Sie lebt mit ihrem Sohn in Lausanne und trainiert diszipliniert einen Präzisionssport, bei dem jeder Atemzug zählt. Sie wurde für die Spiele in Tokio und Paris für das olympische Flüchtlingsteam nominiert und vertrat stolz die Vertriebenen der Welt.

"Dieser Sport hat mein Leben zum Besseren verändert. Ich bin der Schweiz sehr dankbar, dass sie mir die Türen zu dieser Sportart geöffnet hat", sagte die junge Frau.

Habtom Amaniel  Ausdauer im Exil

Der eritreische Läufer Habtom Amaniel kam 2004 nach einer langen Reise, die von Wüstendurchquerungen und Inhaftierungen geprägt war, in die Schweiz.
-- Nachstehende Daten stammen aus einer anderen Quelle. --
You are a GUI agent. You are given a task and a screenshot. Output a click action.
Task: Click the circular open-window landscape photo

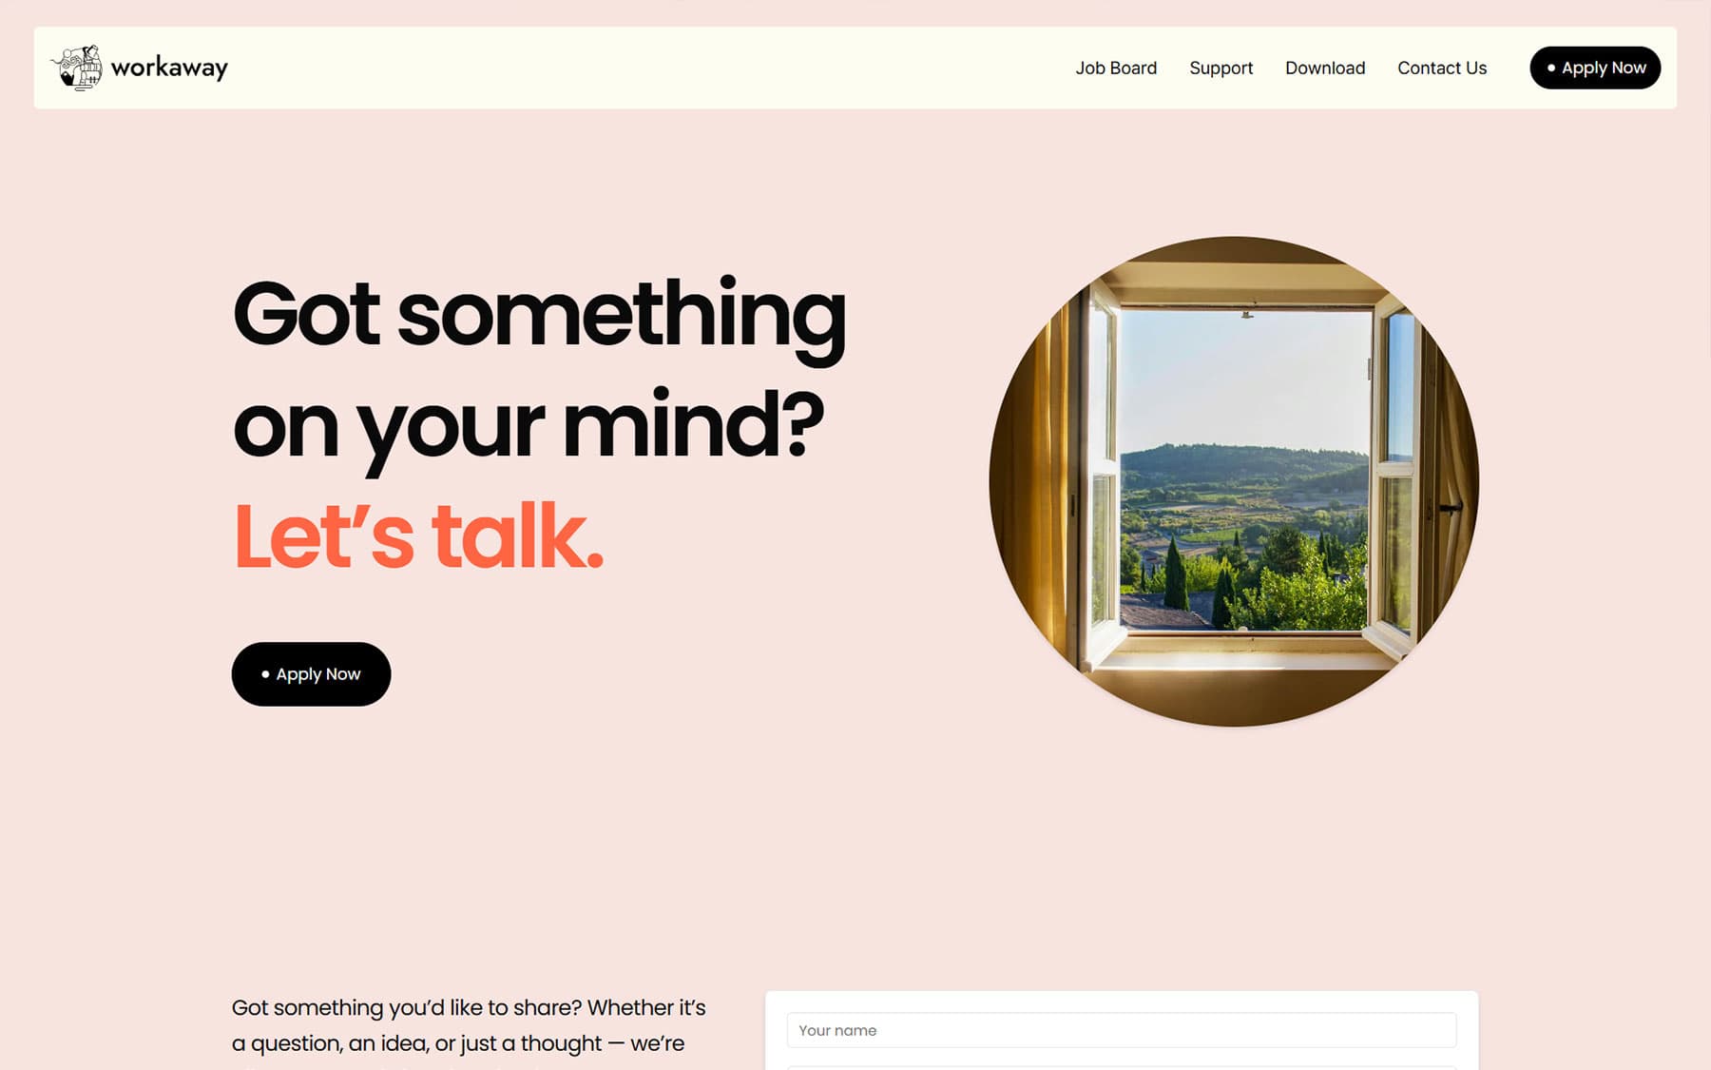pyautogui.click(x=1234, y=481)
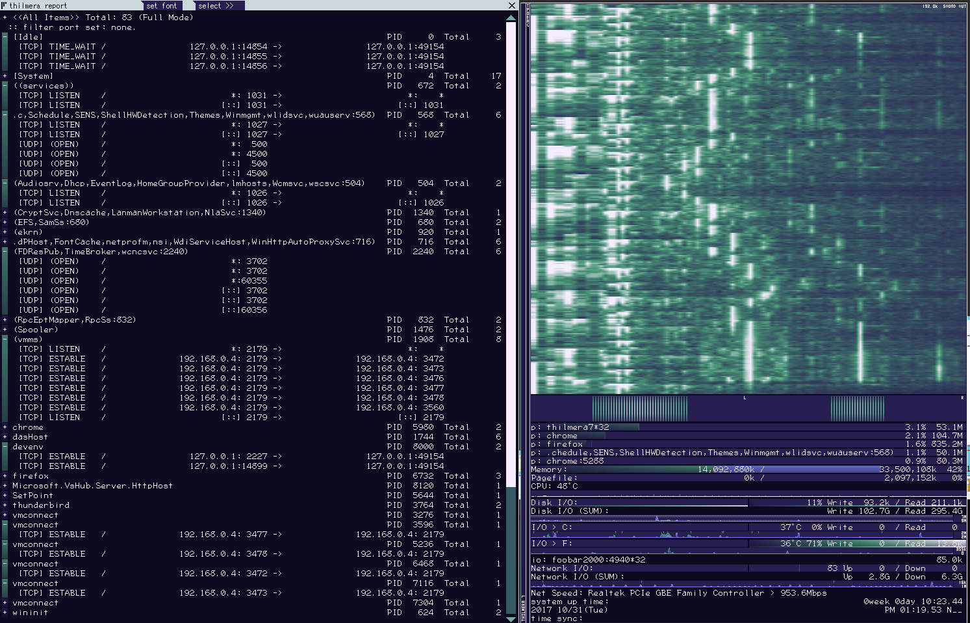This screenshot has width=970, height=623.
Task: Collapse the ((services)) PID 672 group
Action: [5, 86]
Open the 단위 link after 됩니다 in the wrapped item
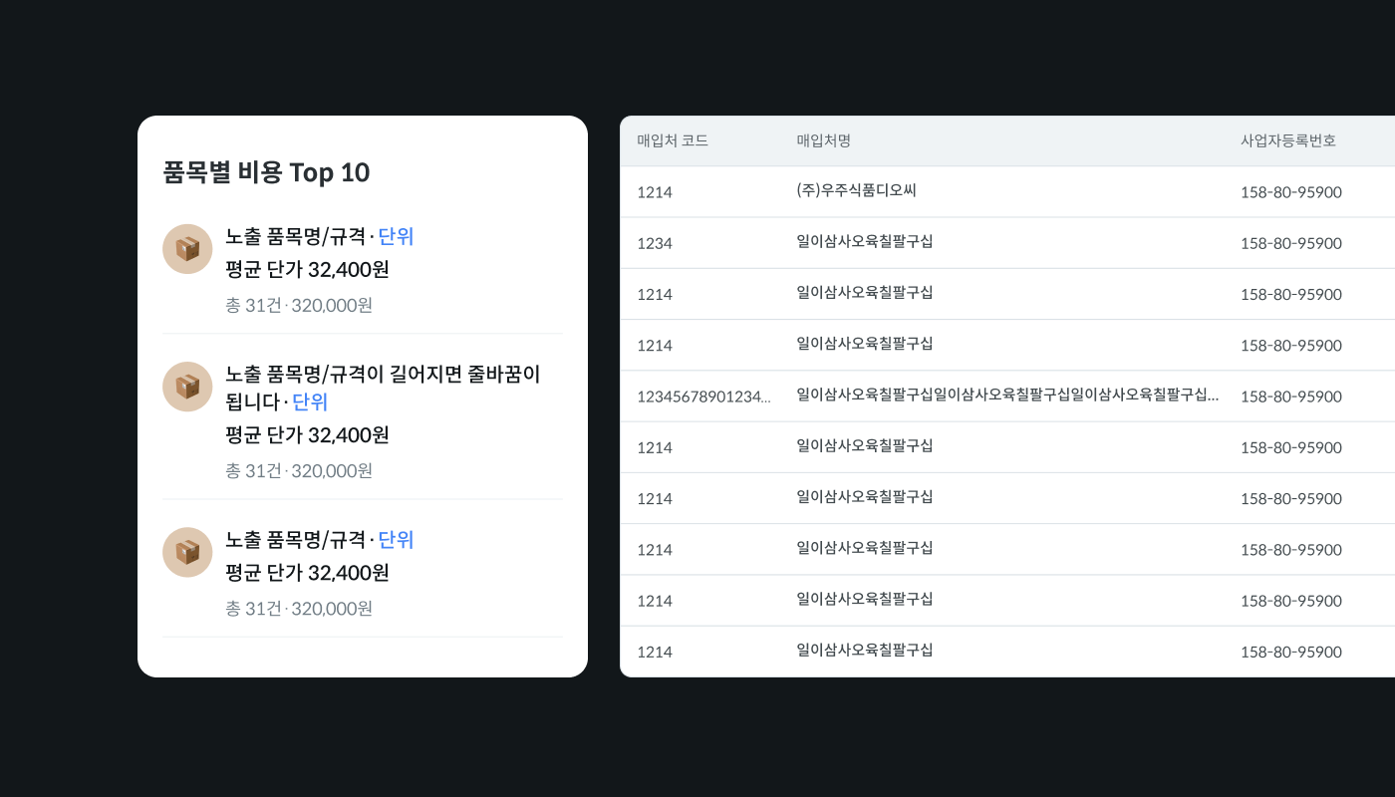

Er hat sich im Kanton Waadt niedergelassen und im Laufen eine Form der Befreiung gefunden.

„Ich wusste, dass ich Läufer werden wollte, aber ich lebte in einem kleinen Dorf. Es gab keine Infrastruktur, keinen Verein, keinen Trainer“, erinnert sich Amaniel. „Ich lief hauptsächlich, um in die Schule zu kommen. Zehn Kilometer hin, zehn Kilometer zurück.“

2024 wurde sein Traum wahr: Er nahm an den Olympischen Spielen in Paris teil, eine Krönung nach Jahren der Anstrengung und Ausdauer. Und er hat nicht vor, hier aufzuhören.

Seine Hartnäckigkeit bleibt ungebrochen und inspiriert jeden jungen Sportler mit seinem eisernen Willen.

Foto und Zitat © Swissinfo

In der Schweiz verankerte universelle Geschichten

Ob Radfahrer, Läufer oder Scharfschütze - diese Athleten haben eines gemeinsam: Sie haben in der Schweiz nicht nur einen Trainingsort, sondern auch ein Zuhause gefunden. Ihre Lebenswege beweisen, dass das Exil nicht das Ende der Träume bedeutet, ganz im Gegenteil. Auch wenn ihre Vergangenheit manchmal schmerzhaft ist, blicken sie mit Kraft und Würde in die Zukunft.

Durch den Sport bauen sie Brücken zwischen den Kulturen, brechen Vorurteile und verkörpern das Potenzial eines jeden Menschen, unabhängig von seiner Herkunft.

Flüchtlingsathleten zu unterstützen bedeutet, an die Zukunft zu glauben

UNHCR unterstützt die Lebenswege von Flüchtlingen, insbesondere durch den Zugang zu Sport, Bildung und beruflicher Integration. Denn ein Sportplatz kann manchmal zu einem echten Sprungbrett für das Leben werden.